PÚBLICO - Sexta-feira, 11 de Junho de 2004
A aventura do jovem casal lisboeta mal desabrocha e já murcha. "Quero ir embora o mais rápido possível", anuncia Carla Canomer, seis meses depois de ter chegado a Moçambique.
Há a saudade a moer, os olhos entupidos pela pobreza propagada como se fora um vírus, o clima áspero e a ausência das miudezas que fazem o chamado estilo de vida ocidental. "Sinto falta até de ir a um hipermercado", ria-se Carla Canomer. Seis meses em Nampula e estava desejosa de pôr fim à sua aventura africana. "Quero ir embora o mais rápido possível."

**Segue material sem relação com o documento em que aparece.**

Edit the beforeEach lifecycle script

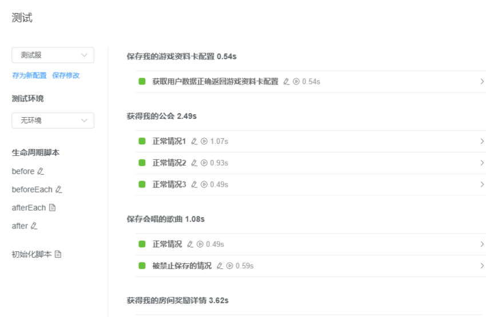coord(58,190)
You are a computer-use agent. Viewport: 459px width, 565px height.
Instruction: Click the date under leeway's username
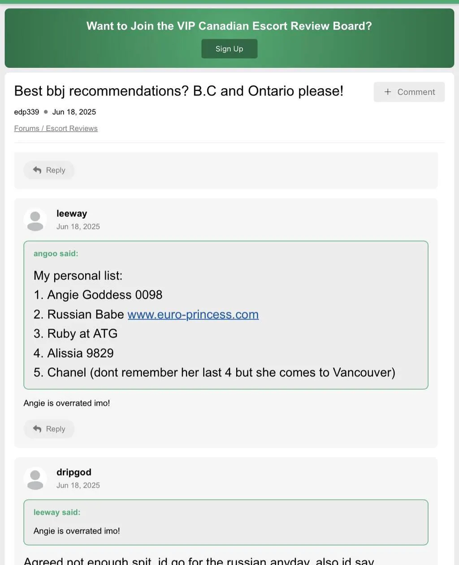78,227
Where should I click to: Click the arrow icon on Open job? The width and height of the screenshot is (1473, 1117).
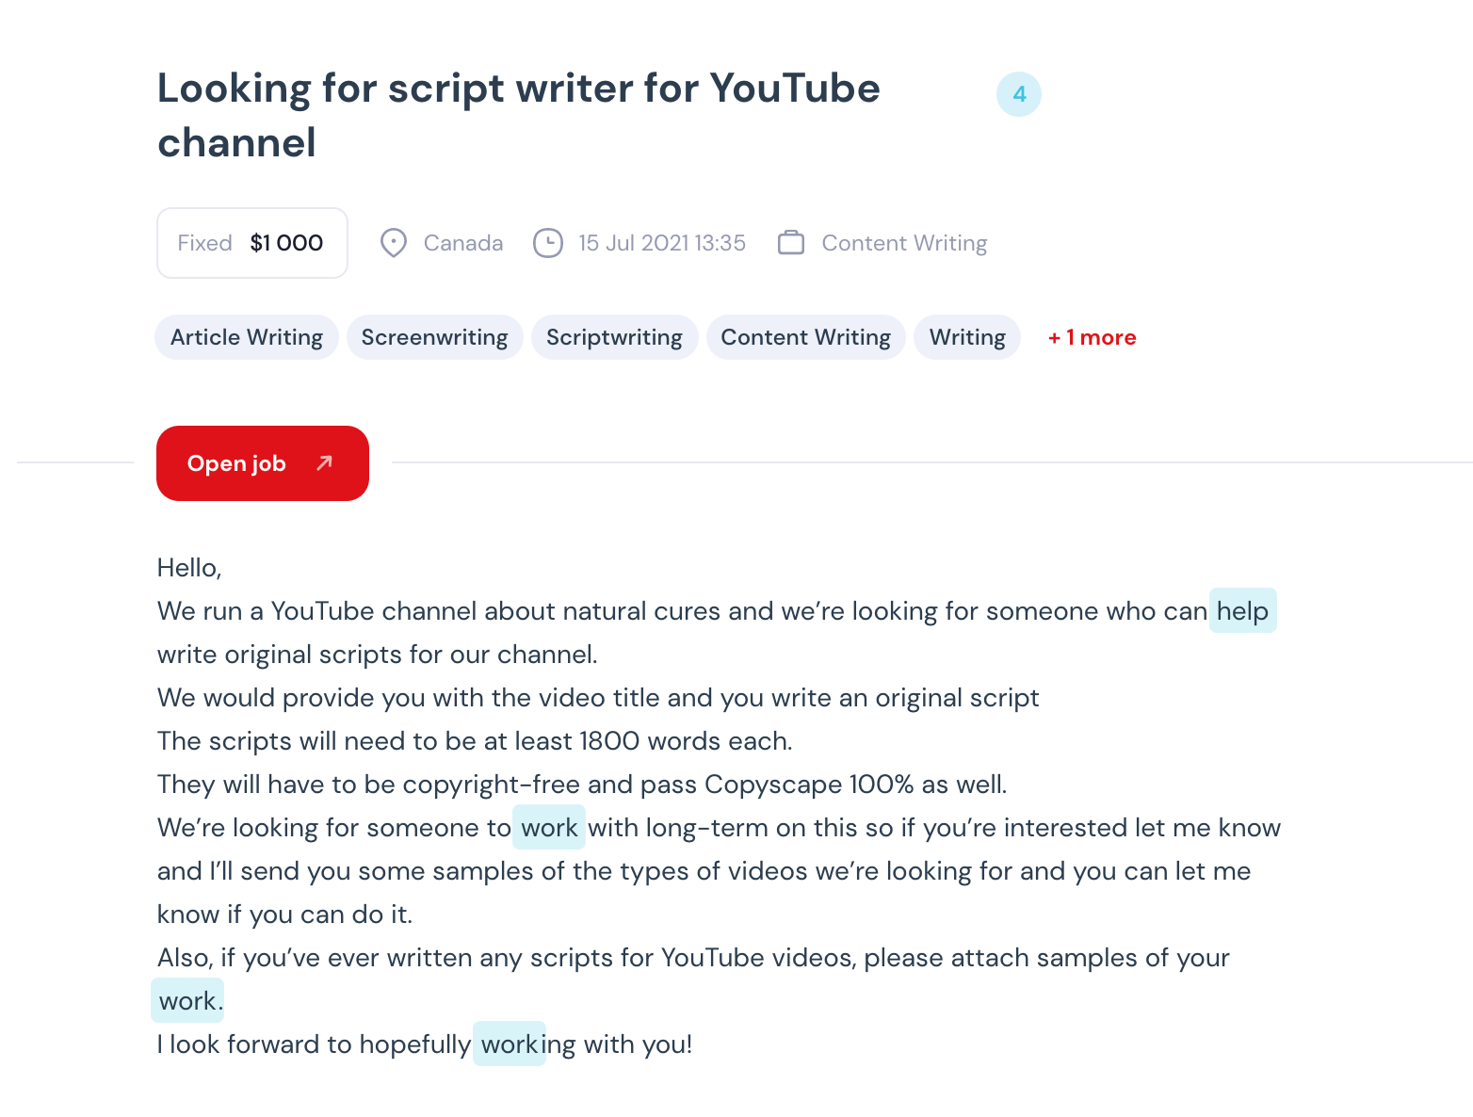tap(324, 463)
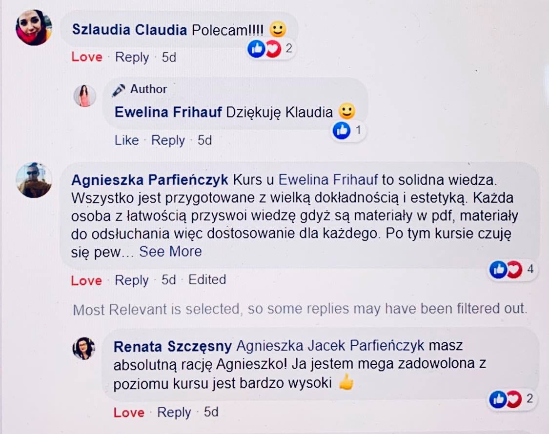Click reaction icons on Szlaudia Claudia's comment

pyautogui.click(x=270, y=49)
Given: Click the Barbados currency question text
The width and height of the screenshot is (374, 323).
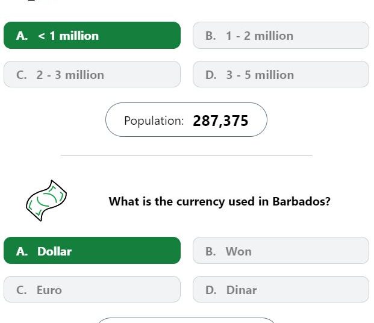Looking at the screenshot, I should (x=219, y=201).
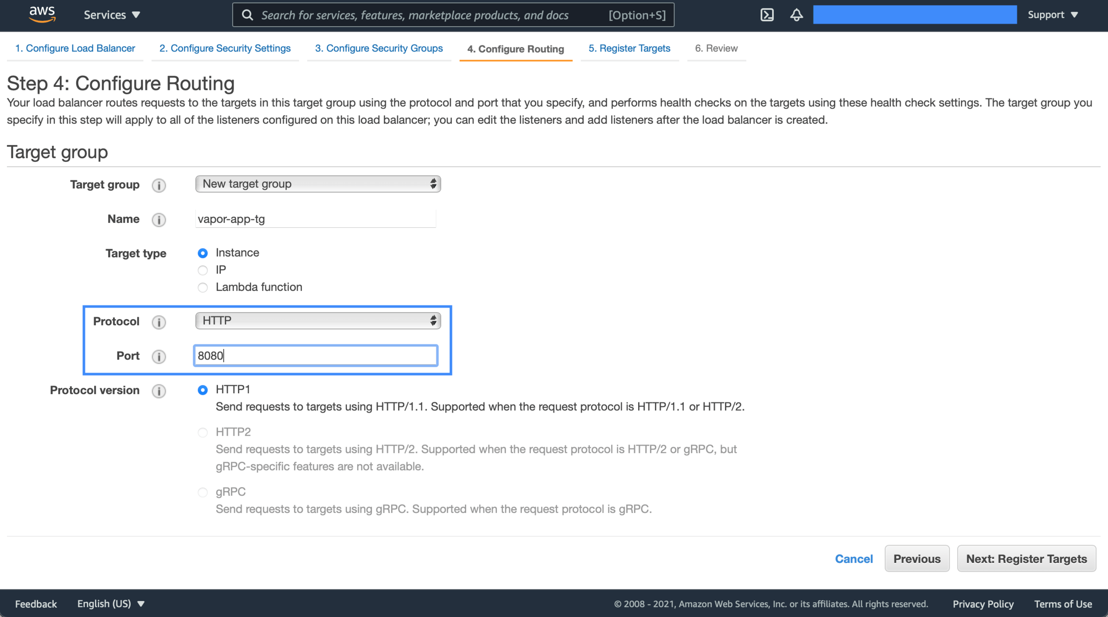
Task: Click the info icon beside Name
Action: point(159,220)
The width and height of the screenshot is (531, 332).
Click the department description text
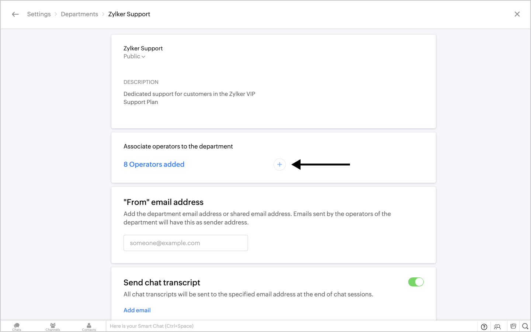click(189, 98)
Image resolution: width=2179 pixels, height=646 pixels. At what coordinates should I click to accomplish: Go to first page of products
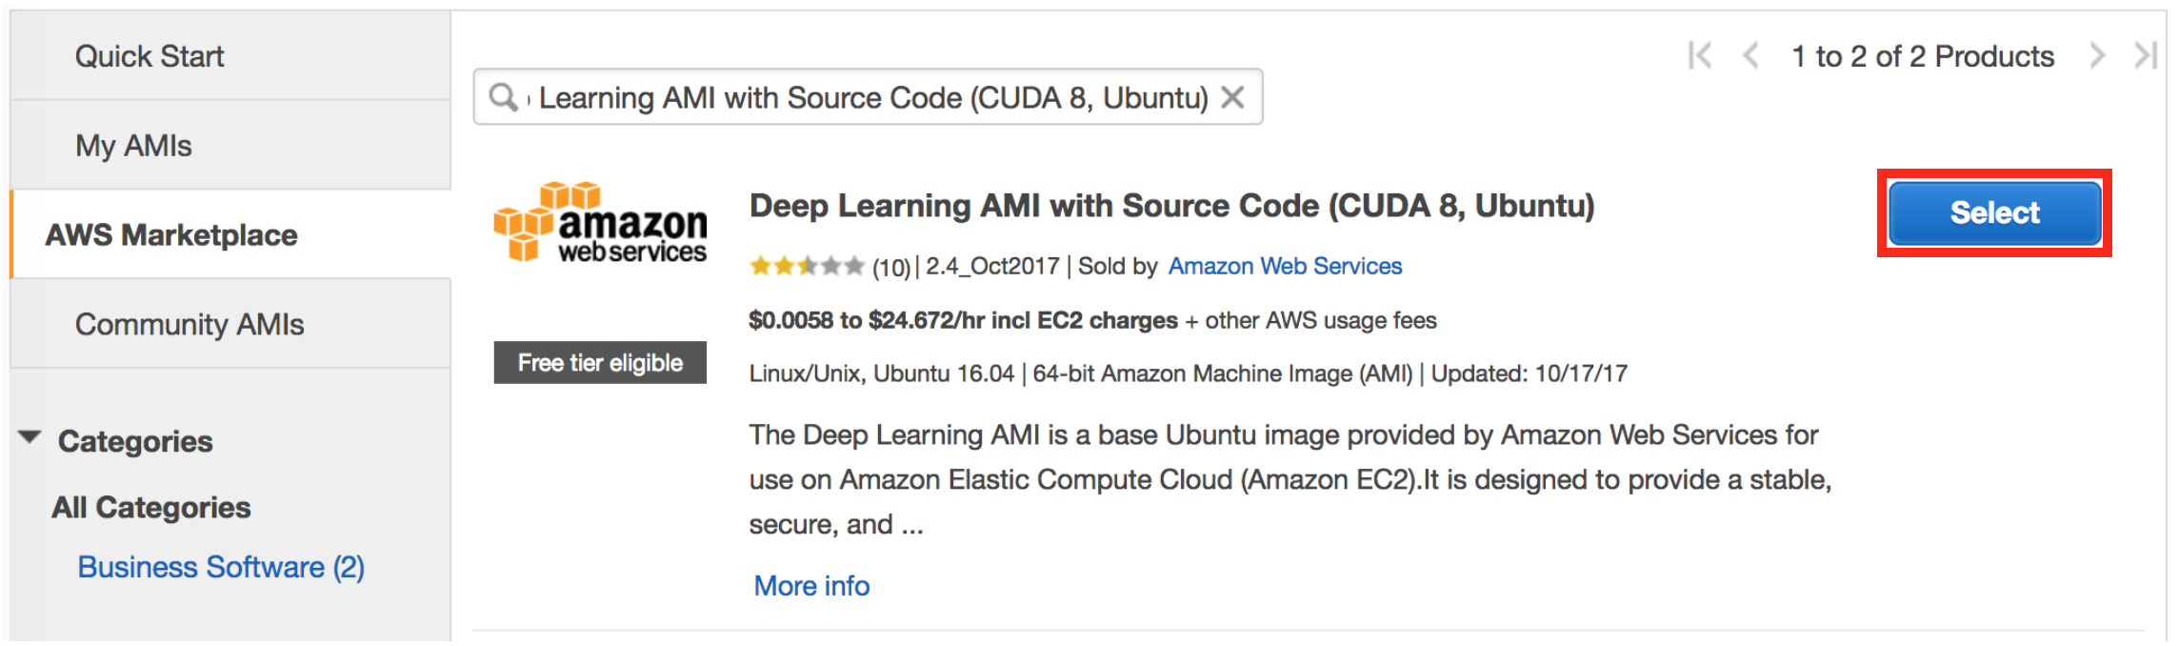click(1699, 56)
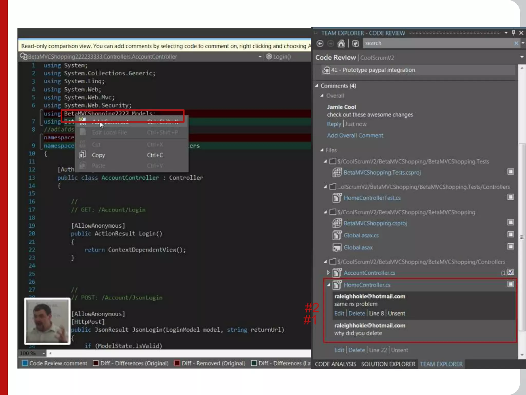Click Reply under Jamie Cool's comment
The height and width of the screenshot is (395, 526).
334,124
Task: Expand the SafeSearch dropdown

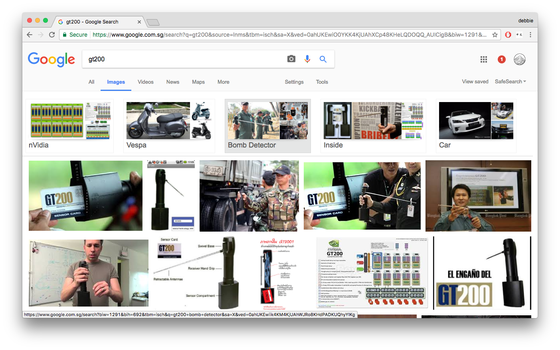Action: click(x=510, y=81)
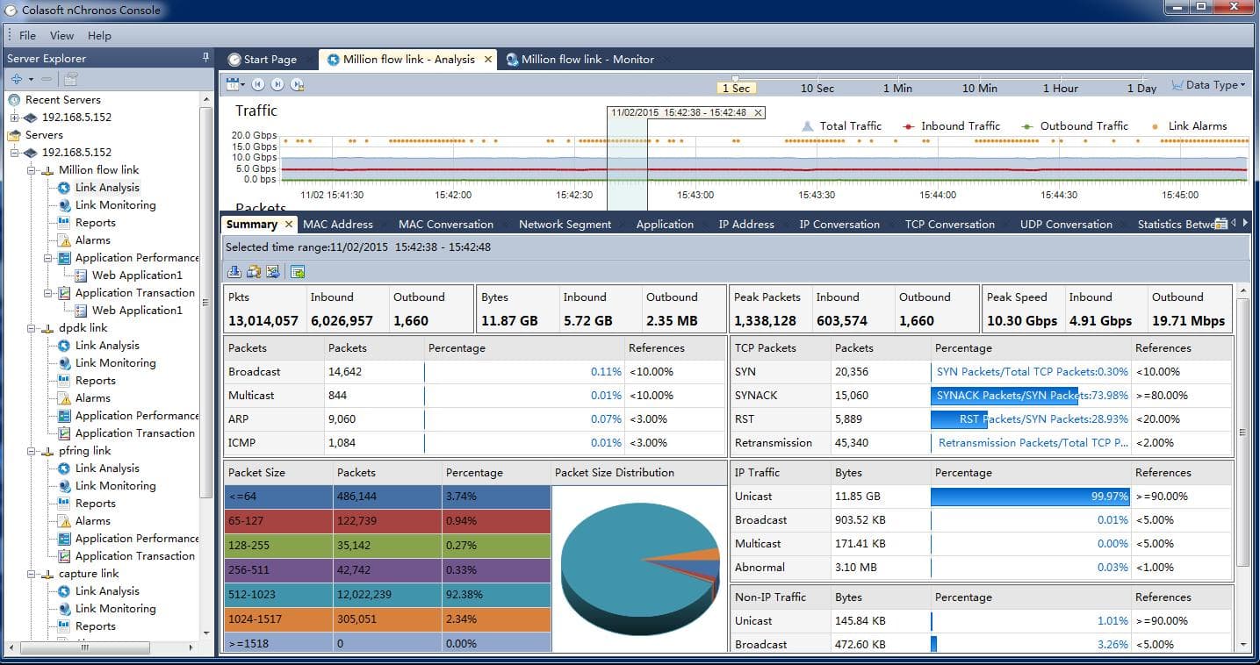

A vida dói na esburacada cidade de Nampula. A miséria bamboleia pelas ruas, chicoteia os olhos de quem está habituado a ter tudo. Carlos Canomer, o marido da jovem Carla, é "ambicioso". Viu ali um lugar de oportunidade.
Desde o televisor, o primeiro-ministro português, Durão Barroso, insistia no discurso da economia estilhaçada. Cá fora, a crise fazia minguar lucros, encerrar portas, engordar desemprego. Os Canomer tinham uma pequena empresa de material informático e sentiam a quebra. Com a força de um calhau. "O que está a dar é África", não se cansava de afirmar um amigo do casal.
Carlos viajou até Nampula para fazer "prospecção de mercado". Pôs um empregado a vender. Em três meses, "facturou mais sozinho do que a empresa inteira com sete" vendedores em Portugal. O jovem empresário, de 30 anos, resolveu "arrumar as botas".
De início, Carlos fazia temporadas curtas - de dois ou três meses. Carla assumiu os destinos da empresa em Lisboa. E ele vivia com um pé em Portugal e outro em Moçambique. "Não era vida, o meu filho já estava a ficar agressivo com a mãe, falava comigo e chorava."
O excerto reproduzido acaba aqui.